WHAT YOU SHOULD DO: What lines in this listing contain the string "sidebar"? Report each one by copying it.
◇ ◇ ◇ ◇ ◇
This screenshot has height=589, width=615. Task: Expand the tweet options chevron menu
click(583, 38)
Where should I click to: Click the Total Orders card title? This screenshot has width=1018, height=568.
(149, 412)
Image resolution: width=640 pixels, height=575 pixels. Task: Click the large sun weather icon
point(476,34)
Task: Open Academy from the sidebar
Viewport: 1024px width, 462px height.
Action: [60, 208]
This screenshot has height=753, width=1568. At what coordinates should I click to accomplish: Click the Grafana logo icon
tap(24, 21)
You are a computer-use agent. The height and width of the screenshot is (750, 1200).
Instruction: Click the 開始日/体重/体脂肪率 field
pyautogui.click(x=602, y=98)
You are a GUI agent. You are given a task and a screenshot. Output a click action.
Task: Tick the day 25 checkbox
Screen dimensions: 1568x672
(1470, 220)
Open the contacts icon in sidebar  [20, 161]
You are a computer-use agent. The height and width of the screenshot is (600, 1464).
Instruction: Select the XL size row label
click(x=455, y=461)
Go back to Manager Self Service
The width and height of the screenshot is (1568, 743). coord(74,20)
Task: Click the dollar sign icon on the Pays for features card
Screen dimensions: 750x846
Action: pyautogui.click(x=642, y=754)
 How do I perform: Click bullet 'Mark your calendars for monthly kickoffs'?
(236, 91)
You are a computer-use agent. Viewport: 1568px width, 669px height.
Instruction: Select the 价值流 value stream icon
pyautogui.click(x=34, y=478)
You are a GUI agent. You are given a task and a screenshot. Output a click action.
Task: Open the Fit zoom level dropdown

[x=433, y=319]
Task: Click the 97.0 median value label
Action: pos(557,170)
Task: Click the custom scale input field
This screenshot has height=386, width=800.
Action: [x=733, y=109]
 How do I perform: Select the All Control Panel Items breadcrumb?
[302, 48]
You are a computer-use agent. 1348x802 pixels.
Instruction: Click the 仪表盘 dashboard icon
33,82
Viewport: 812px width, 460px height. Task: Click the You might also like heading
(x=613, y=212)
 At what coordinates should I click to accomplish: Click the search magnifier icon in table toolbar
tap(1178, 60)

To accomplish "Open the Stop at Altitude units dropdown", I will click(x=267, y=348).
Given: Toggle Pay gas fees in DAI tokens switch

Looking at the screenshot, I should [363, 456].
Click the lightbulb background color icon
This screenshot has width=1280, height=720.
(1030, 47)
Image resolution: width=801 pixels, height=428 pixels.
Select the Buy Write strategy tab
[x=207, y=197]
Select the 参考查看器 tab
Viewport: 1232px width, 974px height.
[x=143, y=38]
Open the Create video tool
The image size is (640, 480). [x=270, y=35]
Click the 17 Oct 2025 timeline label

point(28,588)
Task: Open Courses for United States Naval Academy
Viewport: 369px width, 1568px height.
◇ ◇ ◇ ◇ ◇
SOLUTION TO THIS PROBLEM:
Task: Open Academy from the sidebar
Open the contacts icon in sidebar  [20, 161]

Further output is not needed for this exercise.